======== DATA SUPPLIED
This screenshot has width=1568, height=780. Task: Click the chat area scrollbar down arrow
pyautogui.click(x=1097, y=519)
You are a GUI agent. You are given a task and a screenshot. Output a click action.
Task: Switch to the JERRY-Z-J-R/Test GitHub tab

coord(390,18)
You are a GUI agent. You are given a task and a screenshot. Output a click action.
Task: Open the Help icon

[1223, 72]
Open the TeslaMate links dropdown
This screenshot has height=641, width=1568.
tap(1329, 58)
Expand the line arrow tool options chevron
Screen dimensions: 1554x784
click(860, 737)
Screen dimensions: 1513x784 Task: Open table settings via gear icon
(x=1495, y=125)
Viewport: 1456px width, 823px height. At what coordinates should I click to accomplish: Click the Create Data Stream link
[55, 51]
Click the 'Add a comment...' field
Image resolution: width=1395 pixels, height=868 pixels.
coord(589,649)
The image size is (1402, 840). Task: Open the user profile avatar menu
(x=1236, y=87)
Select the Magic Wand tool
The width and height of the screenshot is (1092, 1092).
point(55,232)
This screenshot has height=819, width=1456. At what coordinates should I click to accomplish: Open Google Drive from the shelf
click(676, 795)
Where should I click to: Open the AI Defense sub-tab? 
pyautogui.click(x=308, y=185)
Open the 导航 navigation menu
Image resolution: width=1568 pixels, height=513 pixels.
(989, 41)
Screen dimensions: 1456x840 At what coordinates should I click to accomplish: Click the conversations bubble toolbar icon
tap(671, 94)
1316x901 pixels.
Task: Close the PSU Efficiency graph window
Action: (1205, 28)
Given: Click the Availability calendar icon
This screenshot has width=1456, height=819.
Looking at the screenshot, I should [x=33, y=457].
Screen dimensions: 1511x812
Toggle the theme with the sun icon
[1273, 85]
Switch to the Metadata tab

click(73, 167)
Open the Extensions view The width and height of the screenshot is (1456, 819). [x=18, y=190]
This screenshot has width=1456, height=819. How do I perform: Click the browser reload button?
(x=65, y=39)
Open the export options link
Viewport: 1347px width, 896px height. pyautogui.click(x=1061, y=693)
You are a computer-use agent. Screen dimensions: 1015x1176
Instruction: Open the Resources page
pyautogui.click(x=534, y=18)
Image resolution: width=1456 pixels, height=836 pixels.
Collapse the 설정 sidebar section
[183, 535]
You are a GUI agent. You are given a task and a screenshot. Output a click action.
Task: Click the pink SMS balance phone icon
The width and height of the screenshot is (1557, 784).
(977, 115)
================
TASK TO COMPLETE.
Set down all the entries again, word for word.

ANSWER TO THE PROBLEM.
This screenshot has width=1568, height=780. Task: Click the chat area scrollbar down arrow
pyautogui.click(x=1097, y=519)
You are a GUI agent. You are given a task and a screenshot. Output a click action.
Task: Switch to the JERRY-Z-J-R/Test GitHub tab

coord(390,18)
You are a GUI agent. You are given a task and a screenshot. Output a click action.
Task: Open the Help icon

[1223, 72]
Open the TeslaMate links dropdown
This screenshot has height=641, width=1568.
tap(1329, 58)
Expand the line arrow tool options chevron
Screen dimensions: 1554x784
click(860, 737)
Screen dimensions: 1513x784 Task: Open table settings via gear icon
(x=1495, y=125)
Viewport: 1456px width, 823px height. At what coordinates should I click to accomplish: Click the Create Data Stream link
[55, 51]
Click the 'Add a comment...' field
Image resolution: width=1395 pixels, height=868 pixels.
coord(589,649)
The image size is (1402, 840). Task: Open the user profile avatar menu
(x=1236, y=87)
Select the Magic Wand tool
The width and height of the screenshot is (1092, 1092).
point(55,232)
This screenshot has height=819, width=1456. At what coordinates should I click to accomplish: Open Google Drive from the shelf
click(676, 795)
Where should I click to: Open the AI Defense sub-tab? 
pyautogui.click(x=308, y=185)
Open the 导航 navigation menu
Image resolution: width=1568 pixels, height=513 pixels.
(989, 41)
Screen dimensions: 1456x840 At what coordinates should I click to accomplish: Click the conversations bubble toolbar icon
tap(671, 94)
1316x901 pixels.
Task: Close the PSU Efficiency graph window
Action: (1205, 28)
Given: Click the Availability calendar icon
This screenshot has width=1456, height=819.
Looking at the screenshot, I should [x=33, y=457].
Screen dimensions: 1511x812
Toggle the theme with the sun icon
[1273, 85]
Switch to the Metadata tab

click(73, 167)
Open the Extensions view The width and height of the screenshot is (1456, 819). [x=18, y=190]
This screenshot has width=1456, height=819. How do I perform: Click the browser reload button?
(x=65, y=39)
Open the export options link
Viewport: 1347px width, 896px height. pyautogui.click(x=1061, y=693)
You are a computer-use agent. Screen dimensions: 1015x1176
Instruction: Open the Resources page
pyautogui.click(x=534, y=18)
Image resolution: width=1456 pixels, height=836 pixels.
Collapse the 설정 sidebar section
[183, 535]
You are a GUI agent. You are given a task and a screenshot. Output a click action.
Task: Click the pink SMS balance phone icon
The width and height of the screenshot is (1557, 784).
(977, 115)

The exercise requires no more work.